Funding for the foundation will end March 31.
"By cutting the funding to the Aboriginal Healing Foundation and having us arrested for protesting these cuts, Harper is denying effective services to thousands of residential school survivors," said Maya Rolbin-Ghanie, one of the Missing Justice members arrested Monday.
Programs in danger
In a statement in Whitehorse last week, Strahl was clear on the termination of funding for the Aboriginal Healing Foundation, which was established in 1998 with a $350-million grant from Indian and Northern Affairs Canada to help former students who were physically or sexually abused in the residential school system.
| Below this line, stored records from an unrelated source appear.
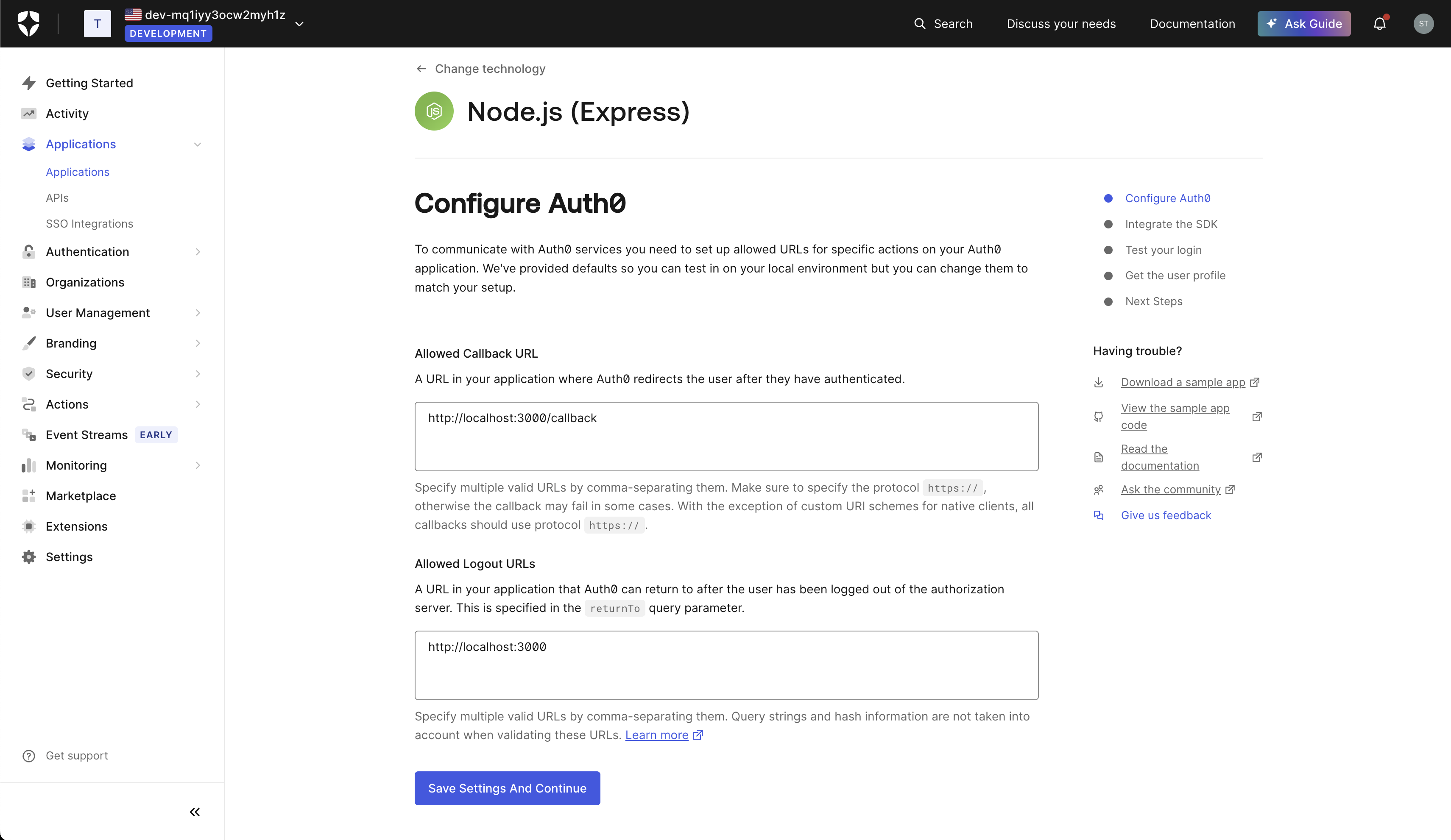Open the Learn more link
The width and height of the screenshot is (1451, 840).
[x=656, y=735]
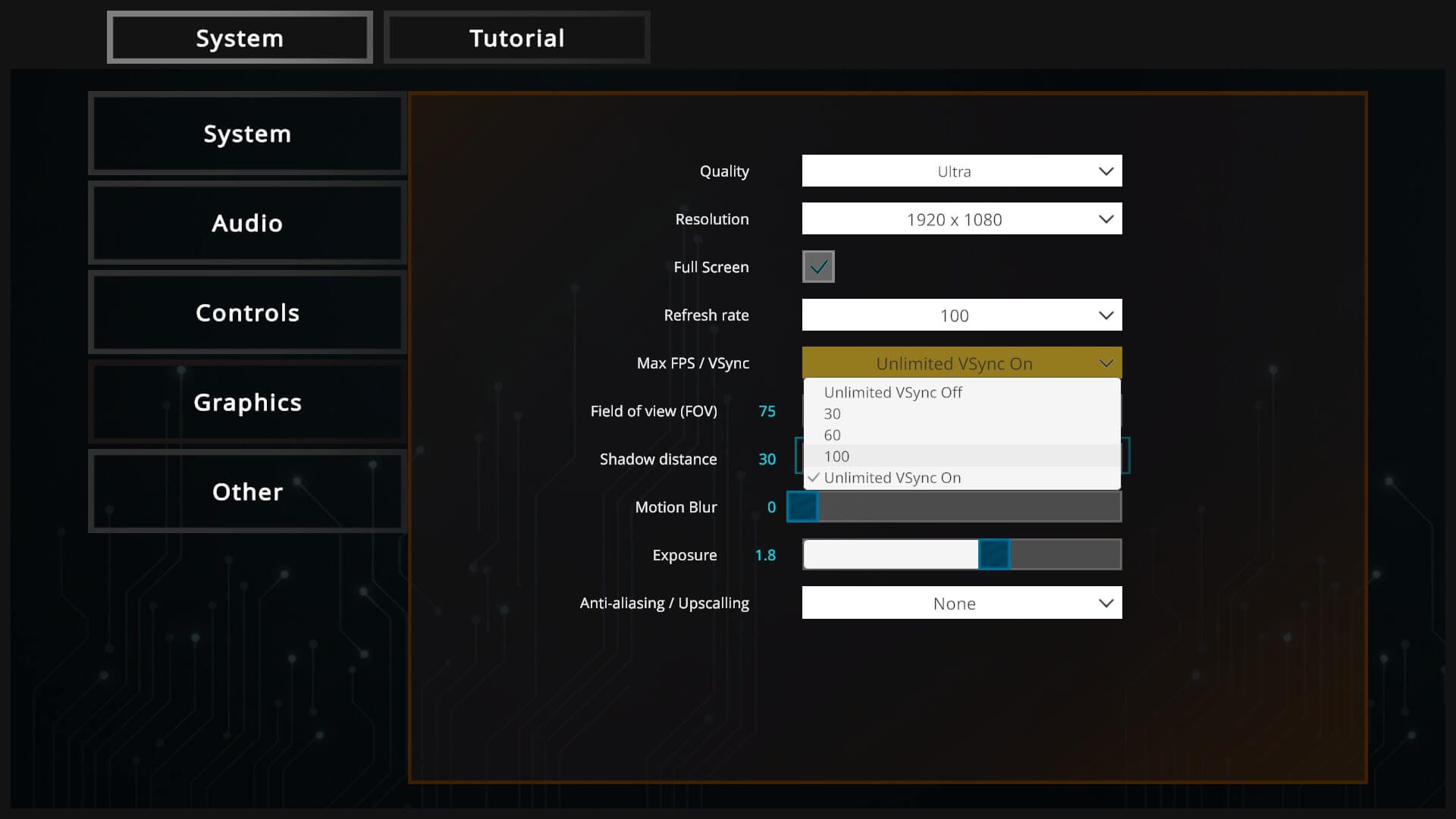This screenshot has width=1456, height=819.
Task: Open the Refresh rate dropdown
Action: coord(962,315)
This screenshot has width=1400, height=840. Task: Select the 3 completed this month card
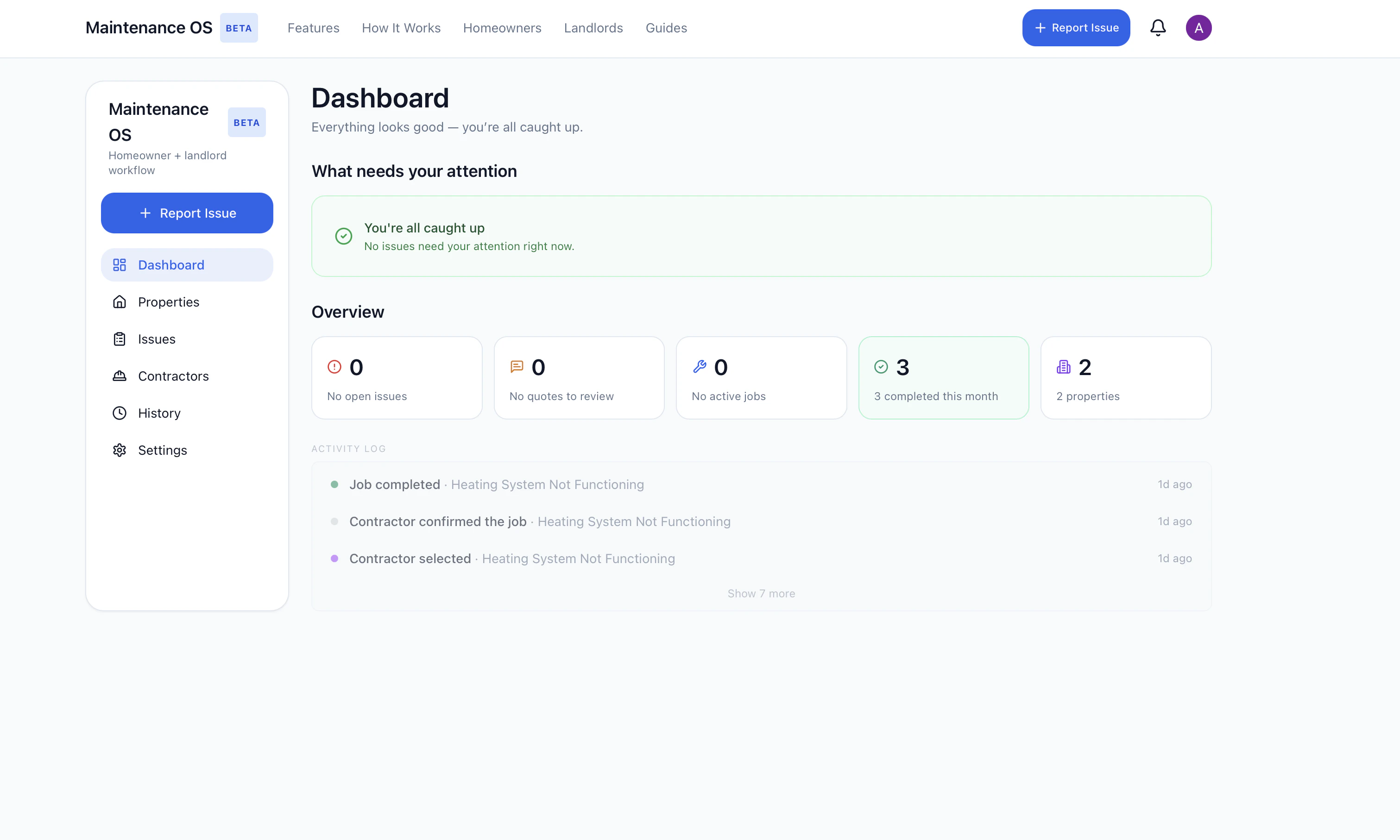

"The Healing Foundation has done good work, but it was never meant to be a permanent policy, a permanent service deliverer of the federal government," said Strahl.
The Ottawa-based non-profit foundation is run entirely by aboriginal people.
Protester Mary Jane Smith, herself a former student of a residential school, said that if the foundation folds, it will put the agencies and projects that have been funded by it at risk.
"I really hope a miracle will happen and that something will change that … let['s] us keep on with our initiatives and our support to survivors," said Smith.
The protest was broken up by the RCMP shortly after it began.
"That Strahl would have us arrested less than an hour after our sit-in began shows that this is something he doesn't want the public to talk about," said Monica van Schaik, a member of the Missing Justice group.
Physical, sexual and mental abuse
More than 150,000 First Nations, Métis and Inuit children were placed in more than 130 residential schools across Canada from the late 1870s until the last school closed in 1996.
The schools were government-funded and meant to prevent parents from being involved in the "intellectual, cultural and spiritual development of aboriginal children," according to the Truth and Reconciliation Commission that was set up to document the stories of former students.
Many students were forbidden to speak their native language or practice their culture at the schools, which were run by churches. Many were also physically, sexually and psychologically abused.